Provided text>
▽

The Bucks County man arrested Thursday for possessing three pipe bombs told Warrington Township police the explosive device he left in his mother's kitchen was intended for Fourth of July fireworks, but a federal investigator alleged in court papers Friday that if detonated, the device could have been deadly.
"From my training and experience, I know that fireworks are typically housed in paper tubing, which will not cause dangerous shrapnel to be created when lit," Agent Derek K. Valgora of the federal Bureau of Alcohol, Tobacco, Firearms and Explosives said in an affidavit filed in U.S. District Court in Philadelphia.
"These devices were housed in rigid PVC pipe, which would shatter and send high-velocity shrapnel in every direction upon explosion."
Valgora's statement was attached to a federal complaint accusing John Grzyminski, 50, of Saddle Drive in Warrington, of illegally possessing three pipe bombs, which are considered "destructive devices." It is unlawful for a person to possess such devices.
Grzyminski, who was living with his mother in Warrington, was also accused by local authorities of risking a catastrophe, and the illicit manufacture and possession of weapons of mass destruction.
He was taken into custody without incident Thursday after a Solebury Township patrolman spotted him driving his black pickup truck. Police quickly ruled out Grzyminski as a terrorist.
Papers filed Friday paint a portrait of an elderly, ailing mother named Catherine Wilson returning home after a hospital stay for surgery to a rude welcome — Grzyminski had removed her wheelchair access ramp to the house.
A short time later, Wilson and another son, Michael Grzyminski, entered the home and found something on the kitchen counter "resembling a large dog bone," Valgora testified in the affidavit.
Michael recognized the object with a "barbecue-type lighter beside it" as a pipe bomb and called police.
The device was several inches long, covered with white PVC pipe, and capped on both ends. Protruding from one end was a short piece of green "hobby-type fuse," Valgora wrote.
John Grzyminski left the scene after telling police the device was fireworks for Independence Day.
A police search turned up two similar pipebombs in a spare bedroom upstairs. The three devices were confiscated and detonated safely, according to the affidavit. Fragments were sent to the ATF Laboratory in Beltsville, Md.
Valgora said he found a black powder substitute called Pyrodex — an explosive propellant — as well as sections of PVC pipe, fuses, and tools used for drilling, on a workbench in the garage. He testified that all three devices were functional.
The bomb ingredients will be evaluated at an ATF laboratory, Valgora said.

△

What is expected> According to the pipe bomb article, where did the police search find the two other pipe bombs? The items that come next have no connection to the pipe bomb article.

The data>

▽

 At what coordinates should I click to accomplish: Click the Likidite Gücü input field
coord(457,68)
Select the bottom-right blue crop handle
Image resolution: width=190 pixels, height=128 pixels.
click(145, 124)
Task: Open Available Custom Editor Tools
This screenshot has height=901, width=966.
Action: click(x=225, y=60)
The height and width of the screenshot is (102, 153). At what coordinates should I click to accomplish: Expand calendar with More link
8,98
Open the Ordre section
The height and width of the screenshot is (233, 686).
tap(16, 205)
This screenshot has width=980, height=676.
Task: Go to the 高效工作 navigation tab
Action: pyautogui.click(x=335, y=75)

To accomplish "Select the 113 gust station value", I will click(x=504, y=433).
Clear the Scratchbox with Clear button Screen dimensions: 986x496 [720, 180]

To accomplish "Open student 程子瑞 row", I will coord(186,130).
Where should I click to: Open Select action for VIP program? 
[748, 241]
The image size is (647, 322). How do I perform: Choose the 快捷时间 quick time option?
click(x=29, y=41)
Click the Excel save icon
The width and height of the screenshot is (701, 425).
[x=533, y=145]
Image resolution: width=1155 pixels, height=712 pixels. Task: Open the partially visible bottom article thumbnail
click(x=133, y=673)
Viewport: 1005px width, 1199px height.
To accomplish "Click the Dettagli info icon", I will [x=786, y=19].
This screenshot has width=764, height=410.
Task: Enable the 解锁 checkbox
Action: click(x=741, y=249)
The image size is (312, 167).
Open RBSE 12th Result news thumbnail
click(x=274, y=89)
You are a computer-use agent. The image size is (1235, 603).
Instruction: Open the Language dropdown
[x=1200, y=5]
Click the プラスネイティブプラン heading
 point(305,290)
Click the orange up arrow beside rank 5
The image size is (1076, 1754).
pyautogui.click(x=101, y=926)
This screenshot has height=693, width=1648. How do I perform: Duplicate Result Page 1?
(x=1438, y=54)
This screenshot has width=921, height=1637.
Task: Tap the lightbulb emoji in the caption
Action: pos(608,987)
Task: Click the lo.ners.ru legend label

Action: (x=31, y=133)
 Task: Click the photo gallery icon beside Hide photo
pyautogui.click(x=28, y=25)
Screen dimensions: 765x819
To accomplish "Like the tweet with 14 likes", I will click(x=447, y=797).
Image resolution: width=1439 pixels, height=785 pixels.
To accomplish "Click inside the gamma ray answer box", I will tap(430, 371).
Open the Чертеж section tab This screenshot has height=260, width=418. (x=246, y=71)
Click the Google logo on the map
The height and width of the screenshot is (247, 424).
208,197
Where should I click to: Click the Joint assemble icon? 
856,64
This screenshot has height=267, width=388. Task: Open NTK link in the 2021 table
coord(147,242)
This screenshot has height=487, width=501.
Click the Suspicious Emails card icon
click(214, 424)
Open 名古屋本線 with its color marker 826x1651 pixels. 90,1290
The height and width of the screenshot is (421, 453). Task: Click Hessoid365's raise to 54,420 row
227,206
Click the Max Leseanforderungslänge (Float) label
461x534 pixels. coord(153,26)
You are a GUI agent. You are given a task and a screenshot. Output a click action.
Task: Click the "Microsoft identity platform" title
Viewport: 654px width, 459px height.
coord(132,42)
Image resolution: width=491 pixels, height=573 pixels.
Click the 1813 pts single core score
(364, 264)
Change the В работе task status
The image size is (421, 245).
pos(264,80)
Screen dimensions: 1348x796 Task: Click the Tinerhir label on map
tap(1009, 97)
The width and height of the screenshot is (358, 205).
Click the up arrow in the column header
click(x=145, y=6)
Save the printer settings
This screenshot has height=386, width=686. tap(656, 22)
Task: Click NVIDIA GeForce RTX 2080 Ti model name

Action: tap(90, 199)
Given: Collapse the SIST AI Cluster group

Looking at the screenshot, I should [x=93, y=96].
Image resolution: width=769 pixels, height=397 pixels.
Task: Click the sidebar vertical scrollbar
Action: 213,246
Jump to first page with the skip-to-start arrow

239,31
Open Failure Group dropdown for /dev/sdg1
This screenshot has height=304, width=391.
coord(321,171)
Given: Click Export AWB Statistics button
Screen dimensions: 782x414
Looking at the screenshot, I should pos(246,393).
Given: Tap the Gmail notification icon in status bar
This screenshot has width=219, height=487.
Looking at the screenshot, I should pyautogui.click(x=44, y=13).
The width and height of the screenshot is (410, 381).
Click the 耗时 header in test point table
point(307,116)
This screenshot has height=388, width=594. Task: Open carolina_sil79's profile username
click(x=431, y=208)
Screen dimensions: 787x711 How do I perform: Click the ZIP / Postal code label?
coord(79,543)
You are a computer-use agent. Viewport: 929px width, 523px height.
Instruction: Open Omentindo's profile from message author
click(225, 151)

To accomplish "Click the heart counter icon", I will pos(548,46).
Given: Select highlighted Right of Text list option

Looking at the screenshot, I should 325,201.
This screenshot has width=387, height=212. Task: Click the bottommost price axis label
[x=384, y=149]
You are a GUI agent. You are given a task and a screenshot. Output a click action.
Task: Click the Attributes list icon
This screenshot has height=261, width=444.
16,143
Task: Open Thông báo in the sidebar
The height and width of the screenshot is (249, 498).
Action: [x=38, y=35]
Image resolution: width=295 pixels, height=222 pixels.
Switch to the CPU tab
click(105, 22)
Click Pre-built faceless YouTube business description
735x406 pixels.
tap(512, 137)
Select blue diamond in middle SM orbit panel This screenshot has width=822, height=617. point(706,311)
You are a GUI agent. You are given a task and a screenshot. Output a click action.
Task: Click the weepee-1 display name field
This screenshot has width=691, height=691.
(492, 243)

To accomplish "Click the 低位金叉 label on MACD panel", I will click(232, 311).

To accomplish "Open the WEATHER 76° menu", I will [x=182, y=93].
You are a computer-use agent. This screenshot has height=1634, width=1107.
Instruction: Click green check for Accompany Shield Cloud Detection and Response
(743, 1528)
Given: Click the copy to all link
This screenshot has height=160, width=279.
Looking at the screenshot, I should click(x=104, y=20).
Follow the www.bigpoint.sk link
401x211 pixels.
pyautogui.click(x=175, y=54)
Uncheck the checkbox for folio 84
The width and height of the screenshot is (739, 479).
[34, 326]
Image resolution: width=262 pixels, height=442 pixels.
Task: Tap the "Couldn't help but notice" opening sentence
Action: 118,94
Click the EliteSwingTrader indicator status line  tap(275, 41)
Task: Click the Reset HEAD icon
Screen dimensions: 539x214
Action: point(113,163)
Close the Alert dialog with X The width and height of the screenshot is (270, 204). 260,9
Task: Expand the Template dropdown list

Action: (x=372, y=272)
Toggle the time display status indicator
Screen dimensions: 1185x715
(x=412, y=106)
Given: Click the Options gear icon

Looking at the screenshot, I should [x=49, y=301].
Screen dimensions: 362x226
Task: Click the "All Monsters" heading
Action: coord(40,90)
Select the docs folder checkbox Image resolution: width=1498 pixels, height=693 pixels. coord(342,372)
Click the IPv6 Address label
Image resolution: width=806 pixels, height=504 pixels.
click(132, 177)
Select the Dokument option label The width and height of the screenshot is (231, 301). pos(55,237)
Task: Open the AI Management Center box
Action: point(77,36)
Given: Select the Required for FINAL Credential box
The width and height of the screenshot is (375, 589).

△

The completed task> In a spare bedroom upstairs.